比較uint64_t和未簽名的字符*

Question

我有這個POC

#include <stdio.h>
#include <stdint.h>

int main(void) {
    unsigned char *c = "This is ";
    uint64_t i;
    int j;
    i = c[7] | (c[6] << 8) | (c[5] << 16) | (c[4] << 24) | (c[3] << 32) | (c[2] << 40) | (c[1] << 48) | (c[0] << 56);
    printf("c value: '%s'\n", c);
    printf("Hex:");
    for (j = 0; j < 8; j++) {
        printf(" %2x", c[j]);
    }
    printf("\n");

    printf("Is i equal to c? %d\n", 
        memcmp((unsigned char *)&i, "\x54\x68\x69\x73\x20\x69\x73\x20", 8)
    );
    return 0;
}

我有一個unsigned char * （請注意末尾的空格！）和一個uint64_t ，我正在用來自unsigned char *的數據填充。
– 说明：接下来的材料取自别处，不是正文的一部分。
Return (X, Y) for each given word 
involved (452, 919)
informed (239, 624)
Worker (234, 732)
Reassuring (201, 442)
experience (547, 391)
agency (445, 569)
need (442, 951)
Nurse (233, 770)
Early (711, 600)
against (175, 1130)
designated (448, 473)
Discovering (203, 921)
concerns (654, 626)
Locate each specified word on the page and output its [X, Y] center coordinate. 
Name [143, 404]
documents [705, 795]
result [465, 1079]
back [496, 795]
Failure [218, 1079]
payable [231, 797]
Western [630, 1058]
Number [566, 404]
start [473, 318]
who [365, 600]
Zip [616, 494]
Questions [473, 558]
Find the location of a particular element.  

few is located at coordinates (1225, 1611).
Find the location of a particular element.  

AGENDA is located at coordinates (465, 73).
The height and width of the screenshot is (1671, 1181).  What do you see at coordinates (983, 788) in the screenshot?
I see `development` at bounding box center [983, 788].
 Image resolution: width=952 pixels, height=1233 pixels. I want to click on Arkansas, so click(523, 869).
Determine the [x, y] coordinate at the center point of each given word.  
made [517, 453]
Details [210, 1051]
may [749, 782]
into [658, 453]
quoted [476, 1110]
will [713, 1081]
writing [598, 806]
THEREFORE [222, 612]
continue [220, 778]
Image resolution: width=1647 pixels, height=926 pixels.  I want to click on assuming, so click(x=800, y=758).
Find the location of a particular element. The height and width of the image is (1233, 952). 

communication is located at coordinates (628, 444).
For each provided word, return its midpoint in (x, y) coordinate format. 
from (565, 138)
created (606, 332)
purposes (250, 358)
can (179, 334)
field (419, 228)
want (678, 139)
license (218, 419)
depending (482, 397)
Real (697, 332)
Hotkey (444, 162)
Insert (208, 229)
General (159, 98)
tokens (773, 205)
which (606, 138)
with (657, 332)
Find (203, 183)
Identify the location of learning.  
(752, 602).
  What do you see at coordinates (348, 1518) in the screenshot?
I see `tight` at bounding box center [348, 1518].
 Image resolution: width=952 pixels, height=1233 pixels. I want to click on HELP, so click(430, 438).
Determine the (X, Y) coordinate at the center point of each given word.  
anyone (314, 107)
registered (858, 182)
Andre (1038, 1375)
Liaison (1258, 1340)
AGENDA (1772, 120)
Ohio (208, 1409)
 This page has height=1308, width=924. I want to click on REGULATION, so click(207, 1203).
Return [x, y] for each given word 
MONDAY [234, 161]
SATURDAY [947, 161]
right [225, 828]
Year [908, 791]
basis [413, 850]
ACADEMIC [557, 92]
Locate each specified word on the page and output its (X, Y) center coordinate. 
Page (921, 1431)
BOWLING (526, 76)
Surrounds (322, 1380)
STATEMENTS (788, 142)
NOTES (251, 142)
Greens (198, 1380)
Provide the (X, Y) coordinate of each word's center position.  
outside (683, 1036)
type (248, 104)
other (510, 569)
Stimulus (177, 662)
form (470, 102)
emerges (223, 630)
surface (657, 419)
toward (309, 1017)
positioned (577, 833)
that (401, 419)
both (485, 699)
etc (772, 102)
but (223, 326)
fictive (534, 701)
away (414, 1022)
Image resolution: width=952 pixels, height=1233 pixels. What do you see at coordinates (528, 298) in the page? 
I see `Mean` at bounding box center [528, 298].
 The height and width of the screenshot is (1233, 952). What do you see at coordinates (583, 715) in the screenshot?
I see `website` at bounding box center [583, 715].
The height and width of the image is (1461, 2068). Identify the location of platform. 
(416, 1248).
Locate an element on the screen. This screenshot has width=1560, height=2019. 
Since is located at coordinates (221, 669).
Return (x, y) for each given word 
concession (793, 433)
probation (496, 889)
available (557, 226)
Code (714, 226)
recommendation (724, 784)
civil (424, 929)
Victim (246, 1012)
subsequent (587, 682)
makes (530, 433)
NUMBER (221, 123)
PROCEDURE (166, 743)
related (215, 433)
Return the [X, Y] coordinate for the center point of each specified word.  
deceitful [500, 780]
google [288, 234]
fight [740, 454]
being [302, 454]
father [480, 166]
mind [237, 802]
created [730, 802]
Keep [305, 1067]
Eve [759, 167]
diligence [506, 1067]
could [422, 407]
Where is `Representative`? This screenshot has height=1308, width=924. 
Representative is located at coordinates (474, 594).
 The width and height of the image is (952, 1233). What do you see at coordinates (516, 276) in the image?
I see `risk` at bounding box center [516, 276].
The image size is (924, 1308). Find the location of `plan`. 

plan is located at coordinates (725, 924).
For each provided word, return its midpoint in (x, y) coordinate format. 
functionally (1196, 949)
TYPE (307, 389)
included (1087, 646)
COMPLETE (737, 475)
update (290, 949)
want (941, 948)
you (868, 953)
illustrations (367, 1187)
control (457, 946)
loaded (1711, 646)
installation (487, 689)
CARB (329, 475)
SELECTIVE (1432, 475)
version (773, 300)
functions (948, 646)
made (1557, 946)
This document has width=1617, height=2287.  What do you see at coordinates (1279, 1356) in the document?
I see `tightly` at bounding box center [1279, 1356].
然后我memcmp都VAR和我期望得到0 ，但我得到-1 。 這是為什么？

我在想這與按位運算中c的提升方式有關，但我無法確切地找到問題所在。

Answer 1

如果使用此代碼：

#include <stdio.h>
#include <stdint.h>
#include <string.h>
int main(void) {
    unsigned char *c = "This is ";
    uint64_t i;
    int j;
    i = (uint64_t ) c[7] | ((uint64_t )c[6] << 8) | ((uint64_t )c[5] << 16) | ((uint64_t )c[4] << 24) | ((uint64_t )c[3] << 32) | ((uint64_t )c[2] << 40) | ((uint64_t )c[1] << 48) | ((uint64_t )c[0] << 56);
    printf("c value: '%s'\n", c);
    printf("Hex:");
    for (j = 0; j < 8; j++) {
        printf(" %2x", c[j]);
    }
    printf("\n");

    printf("Printing i contents as they appear in memory \n");
    unsigned char *k=(unsigned char*)&i;
    for(int j = 0;j<8 ;j++)
        printf("%2x ",(unsigned) k[j]);
    printf("\n");

    printf("Is i is equal to c? %d\n",
           memcmp(&i, "\x54\x68\x69\x73\x20\x69\x73\x20", 8)
           );
    return 0;
}

我的機器上的輸出是Little Endian：

    c value: 'This is '
    Hex: 54 68 69 73 20 69 73 20
    Printing i contents as they appear in memory 
    20 73 69 20 73 69 68 54 

您可以看到存儲在內存中的字節被顛倒了。 這應該給您一個提示，如果您的PC是低位字節序，則i的最低有效字節''將存儲在內存地址的開頭。